§ WHAT YOU WILL DO: Where a line of the records contains the word "computer", show that line.

§ MATERIAL PROVIDED:

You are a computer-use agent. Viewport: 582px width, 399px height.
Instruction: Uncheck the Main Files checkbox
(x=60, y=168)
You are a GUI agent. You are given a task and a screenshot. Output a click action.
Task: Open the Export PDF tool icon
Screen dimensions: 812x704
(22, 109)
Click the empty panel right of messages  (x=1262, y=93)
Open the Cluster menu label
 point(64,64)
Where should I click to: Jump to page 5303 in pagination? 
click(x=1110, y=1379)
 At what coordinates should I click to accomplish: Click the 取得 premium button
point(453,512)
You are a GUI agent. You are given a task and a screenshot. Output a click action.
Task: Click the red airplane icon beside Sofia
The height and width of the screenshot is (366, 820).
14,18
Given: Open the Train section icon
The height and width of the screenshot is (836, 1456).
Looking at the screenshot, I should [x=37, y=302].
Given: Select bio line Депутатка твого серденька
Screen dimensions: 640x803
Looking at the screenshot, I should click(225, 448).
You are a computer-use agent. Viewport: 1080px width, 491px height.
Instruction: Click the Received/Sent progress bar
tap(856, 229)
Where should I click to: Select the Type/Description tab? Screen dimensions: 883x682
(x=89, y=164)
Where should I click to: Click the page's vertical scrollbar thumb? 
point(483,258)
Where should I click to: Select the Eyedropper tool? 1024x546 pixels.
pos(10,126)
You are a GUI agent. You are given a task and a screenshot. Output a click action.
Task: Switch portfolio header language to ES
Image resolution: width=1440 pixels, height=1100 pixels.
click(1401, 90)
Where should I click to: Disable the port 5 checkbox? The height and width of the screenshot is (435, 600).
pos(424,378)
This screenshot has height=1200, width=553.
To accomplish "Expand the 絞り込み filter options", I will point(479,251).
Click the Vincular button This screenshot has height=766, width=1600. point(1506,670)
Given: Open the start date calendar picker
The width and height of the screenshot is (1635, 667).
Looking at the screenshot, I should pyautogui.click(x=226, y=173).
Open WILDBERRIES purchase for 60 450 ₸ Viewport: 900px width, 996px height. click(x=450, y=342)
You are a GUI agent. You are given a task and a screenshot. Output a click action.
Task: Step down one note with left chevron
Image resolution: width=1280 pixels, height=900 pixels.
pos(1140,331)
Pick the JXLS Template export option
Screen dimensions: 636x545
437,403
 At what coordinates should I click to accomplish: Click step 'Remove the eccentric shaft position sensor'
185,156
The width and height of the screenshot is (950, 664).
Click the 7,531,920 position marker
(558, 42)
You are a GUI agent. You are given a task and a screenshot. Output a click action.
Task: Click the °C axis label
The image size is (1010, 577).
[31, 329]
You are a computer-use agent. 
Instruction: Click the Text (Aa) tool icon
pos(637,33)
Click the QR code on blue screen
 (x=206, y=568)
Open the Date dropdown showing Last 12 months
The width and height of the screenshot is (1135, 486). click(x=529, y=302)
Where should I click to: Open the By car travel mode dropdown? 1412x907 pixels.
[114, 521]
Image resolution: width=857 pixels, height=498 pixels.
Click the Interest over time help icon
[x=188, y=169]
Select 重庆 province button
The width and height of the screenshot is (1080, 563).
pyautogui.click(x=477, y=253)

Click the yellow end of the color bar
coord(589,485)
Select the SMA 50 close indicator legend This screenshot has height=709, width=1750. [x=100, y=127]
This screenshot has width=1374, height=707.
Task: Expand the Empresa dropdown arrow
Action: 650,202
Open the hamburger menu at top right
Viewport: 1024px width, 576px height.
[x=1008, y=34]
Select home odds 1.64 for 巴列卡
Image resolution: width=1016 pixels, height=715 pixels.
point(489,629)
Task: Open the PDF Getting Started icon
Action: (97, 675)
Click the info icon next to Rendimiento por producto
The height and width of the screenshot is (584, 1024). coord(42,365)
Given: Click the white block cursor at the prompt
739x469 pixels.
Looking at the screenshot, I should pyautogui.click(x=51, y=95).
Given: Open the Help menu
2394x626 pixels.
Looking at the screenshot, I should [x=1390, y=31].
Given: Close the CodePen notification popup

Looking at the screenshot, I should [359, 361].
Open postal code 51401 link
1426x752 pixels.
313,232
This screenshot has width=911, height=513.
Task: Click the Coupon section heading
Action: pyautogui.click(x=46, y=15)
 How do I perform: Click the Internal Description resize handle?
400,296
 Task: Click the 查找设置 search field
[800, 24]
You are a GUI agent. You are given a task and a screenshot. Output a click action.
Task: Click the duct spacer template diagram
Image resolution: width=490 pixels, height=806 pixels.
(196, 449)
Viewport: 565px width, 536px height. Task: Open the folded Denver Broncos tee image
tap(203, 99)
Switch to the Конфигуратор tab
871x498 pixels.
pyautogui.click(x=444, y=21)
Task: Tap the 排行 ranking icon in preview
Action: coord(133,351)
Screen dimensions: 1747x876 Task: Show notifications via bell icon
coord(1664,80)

§ RESPONSE TO THIS TASK:
You are a computer-use agent. Viewport: 582px width, 399px height.
You are a computer-use agent. Viewport: 1080px width, 491px height.
You are a computer-use agent. 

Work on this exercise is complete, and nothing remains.